Ao longo deste estudo, algumas vezes, mencionamos que a obra – mesmo sendo autobiográfica – sempre se distancia daquele que a criou em prol de uma universalidade. Desse modo, por mais que alguns dos materiais utilizados pela artista (agulhas, bisturis, lancetas, frascos de medicamentos, receitas etc.) estejam relacionados à memória de seu corpo, eles não informam nada além de si mesmo, nada além de suas cores, formas ou brilhos. A obra está continuamente à espera de um sentido que somente o espectador poderá lhe dar.

A potencialidade da obra de Nazareth Pacheco não nos remete ao seu corpo cirurgicamente cortado ou às suas cicatrizes, mas ao nosso próprio corpo. A artista soube criar mecanismos que atuam na percepção sensorial e na elaboração mental daquele que observa suas obras. Construiu alternativas que permitem entrever algo além da superfície visível dos objetos de arte por ela criados; algo como a configuração invisível de carnes, vísceras, sangue ou até mesmo a perda fantasmática de um corpo; mediante o medo recalcado em todos nós da dor e da morte. Propôs situações instigantes ao utilizar as particularidades expressivas do próprio material, com a intenção de envolver-nos num jogo de sensações antagônicas: atração x repulsa. À distância, sua obra brilha, atrai o olhar, seduz e induz ao toque. De perto, causa estranheza, repele o tato, provoca aversão, porquanto pode destroçar o corpo.

Esse caráter perverso, já se manifestava de modo sutil nas peças formuladas com pinos de borracha preta vulcanizada que traziam certa semelhança com instrumentos tortura. Fica mais evidente nos objetos do cotidiano que Pacheco produziu valendo-se de materiais cortantes e perfurantes. Criou vestido(s), colar(es), balanço, berço, banco, enfim, “utilitários” que ao invés de embelezar, adornar ou prover conforto ao corpo, representavam um perigo à integridade física. Tal produção pratica a própria impossibilidade... Diante da impossibilidade do contato físico, o espectador – para não correr o risco de ser dilacerado – é encorajado a

137

PACHECO, Nazareth apud FERNANDES, José Carlos. Colares Colados à pele de Nazareth Pacheco. Gazeta do Povo. São Paulo, 25 de jun. 2000, p. 3.

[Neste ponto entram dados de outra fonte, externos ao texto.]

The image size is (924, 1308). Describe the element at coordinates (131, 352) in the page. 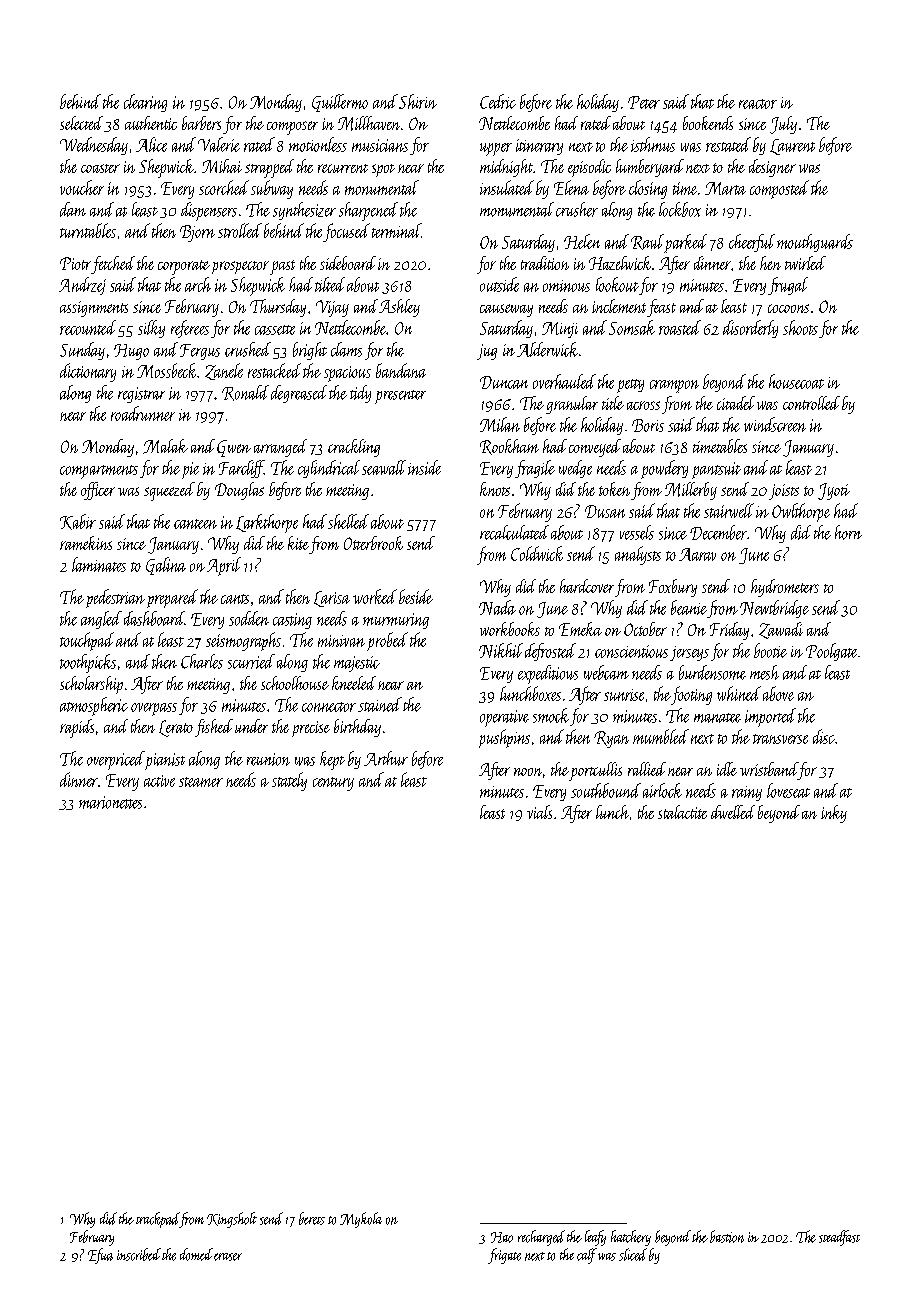

I see `Hugo` at that location.
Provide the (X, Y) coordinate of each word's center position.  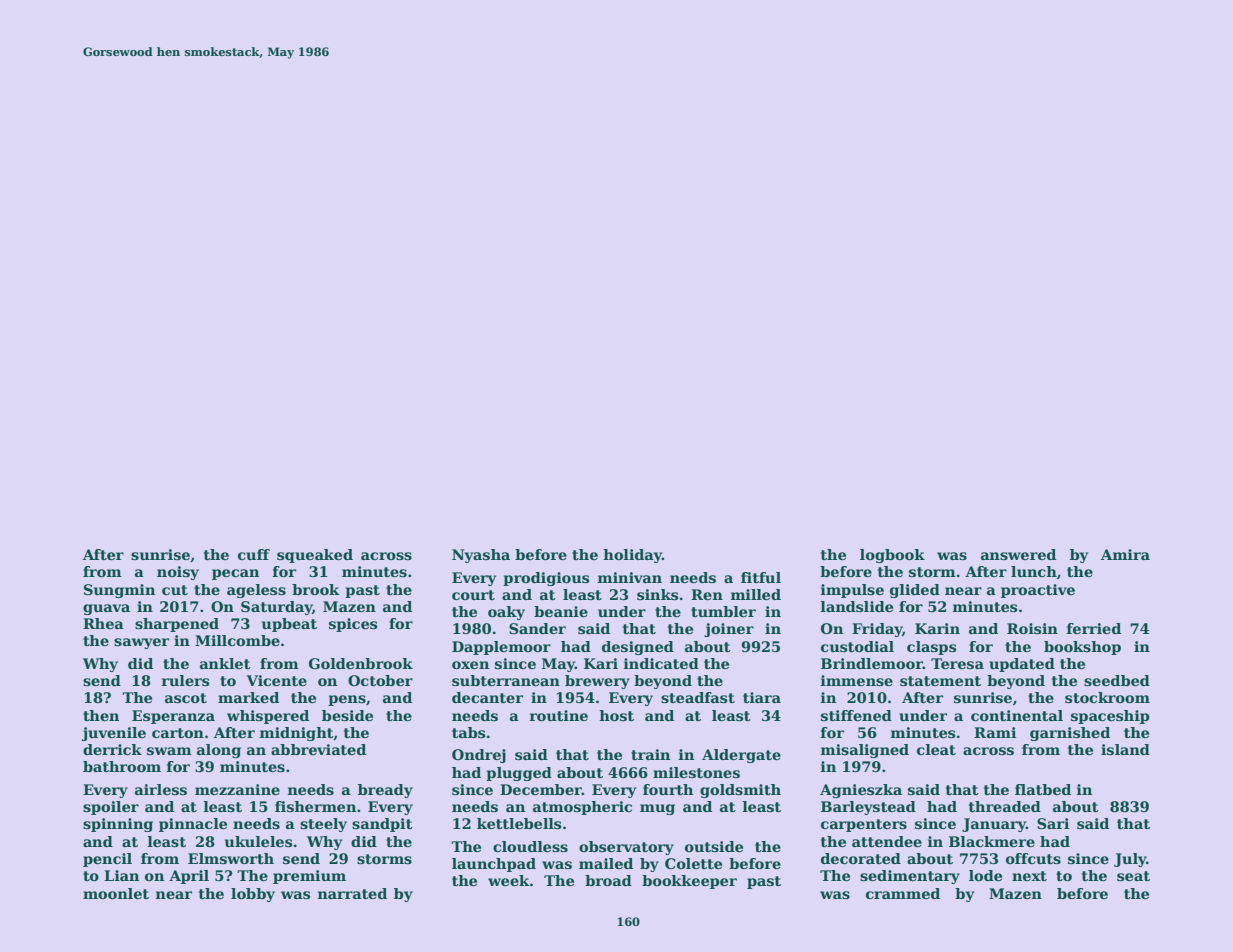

projetar-se mentalmente para os objetos. Imagens corporais mutiladas, retalhadas, abjetas emergem de modo evocativo para preencher o lugar vago do corpo na obra. Assim, o ausente se presentifica na relação dinâmica entre sujeito e objeto.

A radicalidade do trabalho de Nazareth Pacheco com suas lâminas e pontas afiadas cria uma sensação de ameaça, de perigo que nos leva a questionar aquilo que vemos: a vida como violência permanente e a precariedade da condição humana. Referência de nossa própria fragilidade, sua obra demonstra quão vulneráveis somos, nos confronta com a realidade de nosso próprio corpo perecível que sente dor, sangra, sofre, deseja. Por outro lado, contrasta com o corpo perfeito cultuado na sociedade ocidental, (re)construído cirurgicamente.

Nossas análises nos levaram a perceber que a segunda metade da década de 1990 foi um momento de definições na carreira da artista. Nesse período, produziu obras que se tornaram a sua marca registrada, objetos do cotidiano desviados de sua função original que vieram a defini-la como uma das mais prestigiadas artistas de sua geração. A singularidade de sua poética repousa nas contradições, no jogo perverso que opera entre os materiais e as formas que constrói. São esses dados que determinam a particularidade de sua prática artística no âmbito das artes visuais no Brasil.

Apesar de neste estudo termos enfocado as séries de objetos criados até o ano 1999, não constitui impertinência informar que o trabalho de Pacheco vem mantendo coerência ao longo destes anos. O corpo humano continua sendo a diretriz de sua poética. Recentemente, em uma de suas obras a artista introduziu o próprio sangue dentro de pequenos, belos e delicados frascos de vidro, o que demonstra que atração e repulsão ainda têm lugar privilegiado em sua produção até os dias atuais.